A grande diferença entre jazz e música improvisada é que, regra geral, o jazz é tocado com base num tema, numa estrutura, numa composição. E a música improvisada não. Mas isto é em geral, porque depois há diferenças, nuances, particularidades. Pode haver uma música integralmente improvisada segundo os cânones do jazz. Só para dar um exemplo português: Rodrigo Amado toca jazz, mas tudo aquilo é improvisado, não há partituras. E pode haver uma improvisação não jazz tocada com algum tipo de estrutura. Essas nuances vão-se multiplicando, mas em traços gerais as diferenças são estas.
Aquilo a que se chama música improvisada ou de improvisação livre é um conceito nascido na Europa dos anos 1960 que corresponde ao desejo de uma série de músicos, como Peter Brötzmann, Alexander von Schlippenbach, Evan Parker e outros, que entenderam que tocar jazz, o jazz americano propriamente dito, não fazia muito sentido, porque eram europeus.

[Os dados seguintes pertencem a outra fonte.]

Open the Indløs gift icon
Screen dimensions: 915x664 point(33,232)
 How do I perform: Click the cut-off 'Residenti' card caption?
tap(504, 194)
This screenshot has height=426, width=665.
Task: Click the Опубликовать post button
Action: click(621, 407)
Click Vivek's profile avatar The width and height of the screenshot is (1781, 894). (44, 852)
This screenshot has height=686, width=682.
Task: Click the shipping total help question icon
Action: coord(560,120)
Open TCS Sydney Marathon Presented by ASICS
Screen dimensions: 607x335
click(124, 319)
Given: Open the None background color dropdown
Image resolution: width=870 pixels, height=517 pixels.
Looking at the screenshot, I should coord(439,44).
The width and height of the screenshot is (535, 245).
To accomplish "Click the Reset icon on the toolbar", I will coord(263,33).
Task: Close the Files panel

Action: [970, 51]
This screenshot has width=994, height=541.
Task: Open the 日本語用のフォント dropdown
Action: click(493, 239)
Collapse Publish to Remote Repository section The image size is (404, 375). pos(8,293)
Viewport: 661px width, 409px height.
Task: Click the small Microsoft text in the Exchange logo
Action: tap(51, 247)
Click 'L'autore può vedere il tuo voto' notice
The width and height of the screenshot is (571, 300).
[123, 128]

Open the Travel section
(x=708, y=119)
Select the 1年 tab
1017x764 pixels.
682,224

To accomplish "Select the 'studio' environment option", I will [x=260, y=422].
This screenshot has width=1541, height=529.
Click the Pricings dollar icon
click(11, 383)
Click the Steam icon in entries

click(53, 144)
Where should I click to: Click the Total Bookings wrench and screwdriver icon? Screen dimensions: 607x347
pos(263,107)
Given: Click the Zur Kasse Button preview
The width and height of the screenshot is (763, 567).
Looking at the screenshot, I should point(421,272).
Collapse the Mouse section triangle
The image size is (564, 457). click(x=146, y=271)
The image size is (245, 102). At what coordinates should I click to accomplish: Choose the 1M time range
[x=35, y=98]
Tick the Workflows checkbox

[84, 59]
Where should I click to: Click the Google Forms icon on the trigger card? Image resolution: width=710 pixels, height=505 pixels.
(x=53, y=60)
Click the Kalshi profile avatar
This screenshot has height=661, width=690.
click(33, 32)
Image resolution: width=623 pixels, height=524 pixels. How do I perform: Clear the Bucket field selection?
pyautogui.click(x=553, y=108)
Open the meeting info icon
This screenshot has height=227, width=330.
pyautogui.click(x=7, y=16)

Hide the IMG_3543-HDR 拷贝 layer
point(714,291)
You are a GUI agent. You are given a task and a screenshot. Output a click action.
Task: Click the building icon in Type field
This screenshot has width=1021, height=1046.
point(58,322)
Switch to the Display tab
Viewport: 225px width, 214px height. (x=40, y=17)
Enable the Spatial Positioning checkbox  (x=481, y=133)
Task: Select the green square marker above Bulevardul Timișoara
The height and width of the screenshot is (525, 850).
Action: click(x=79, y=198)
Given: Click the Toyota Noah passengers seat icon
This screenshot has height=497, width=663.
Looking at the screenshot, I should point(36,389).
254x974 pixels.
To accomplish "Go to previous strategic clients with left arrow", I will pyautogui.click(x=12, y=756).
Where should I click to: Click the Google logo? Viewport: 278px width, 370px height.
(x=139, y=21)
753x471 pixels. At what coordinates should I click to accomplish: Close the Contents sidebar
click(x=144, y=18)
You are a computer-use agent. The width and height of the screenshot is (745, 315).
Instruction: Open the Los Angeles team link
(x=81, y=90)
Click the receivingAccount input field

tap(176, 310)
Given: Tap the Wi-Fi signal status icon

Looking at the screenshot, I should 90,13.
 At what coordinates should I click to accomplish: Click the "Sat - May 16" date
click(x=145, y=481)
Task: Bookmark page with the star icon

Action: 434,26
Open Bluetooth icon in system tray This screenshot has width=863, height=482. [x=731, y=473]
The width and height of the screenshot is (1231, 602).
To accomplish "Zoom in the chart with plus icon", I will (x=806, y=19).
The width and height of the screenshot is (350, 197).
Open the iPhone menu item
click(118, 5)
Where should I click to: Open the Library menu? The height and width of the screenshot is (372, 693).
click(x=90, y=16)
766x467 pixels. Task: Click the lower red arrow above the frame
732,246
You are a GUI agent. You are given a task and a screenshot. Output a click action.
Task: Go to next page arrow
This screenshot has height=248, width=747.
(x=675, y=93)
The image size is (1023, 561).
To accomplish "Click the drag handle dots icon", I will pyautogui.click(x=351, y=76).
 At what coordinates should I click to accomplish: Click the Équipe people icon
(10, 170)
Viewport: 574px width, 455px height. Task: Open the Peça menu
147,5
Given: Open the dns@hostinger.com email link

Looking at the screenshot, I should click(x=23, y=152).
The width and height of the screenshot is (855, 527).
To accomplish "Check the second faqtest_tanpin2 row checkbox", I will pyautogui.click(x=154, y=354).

O jazz tinha que ver com uma realidade sociomusicológica particular, a dos negros americanos, e eles acharam que deviam tocar música europeia e que seria interessante cruzar as premissas do jazz, sobretudo do free jazz, com as da música erudita contemporânea.
O curioso é que a história da música improvisada nos mostra que, em muitos casos, esses músicos acabaram por regressar de alguma maneira ao jazz. E isso acontece precisamente com os nomes que apontei. O Schlippenbach a interpretar Thelonious Monk, o Brötzmann em colaborações com músicos de Chicago e o Evan Parker cada vez mais a denotar influências de John Coltrane. Mas tudo isto é muito relativo, não há fronteiras muito definidas, as coisas vão fluindo e ainda bem.
E precisamente sobre a música improvisada fala-nos das tuas propostas Way Out.
Ah, os discos? Isso já foi há muito tempo. Nos anos 90 a editora AnAnAnA, que já não existe, convidou-me a organizar dois volumes de uma compilação dedicada à música improvisada e experimental. Obviamente que com materiais inéditos. Convidei uma série de músicos nacionais para me prepararem temas e foi o que aconteceu. Não havia nenhuma linha definitória: eles podiam fazer aquilo que entendessem e foi assim que surgiram esses dois discos. Participaram grandes figuras dos dias de hoje: Rodrigo Amado, Manuel Mota, Rafael Toral, tantos.
A Associação Granular dedica-se à promoção do experimentalismo na música e nas artes audiovisuais e performativas portuguesas. Fala-nos da Granular e dos objectivos a que se propõe.
A Granular está com 10 anos e meio de existência e foi constituída em 2002 com o propósito de incentivar, divulgar e promover o experimentalismo na música e não só. Nas artes audiovisuais, vídeo por exemplo, e nas artes performativas, em muitos casos fazendo pontes entre as várias disciplinas artísticas, uma área em que nos especializámos. Durante uma série de anos trabalhámos sem qualquer tipo de apoios financeiros do Estado ou de outros. Realizávamos pequenos eventos, à bilheteira. Aquilo que era possível, sabendo quais são as condições de existência destas músicas em Portugal. Em 2009 conseguimos pela primeira vez um subsídio do Ministério da Cultura e tivemo-lo durante algum tempo, o que nos permitiu passar para uns patamares acima e fazer coisas mais arrojadas. Trazer músicos estrangeiros de referência para participações em festivais, ciclos etc., e colocarmos músicos nacionais em espaços mais nobres, «mais mediáticos». Um dos nossos propósitos estatutários é dar visibilidade a estas músicas e tirá-las do underground.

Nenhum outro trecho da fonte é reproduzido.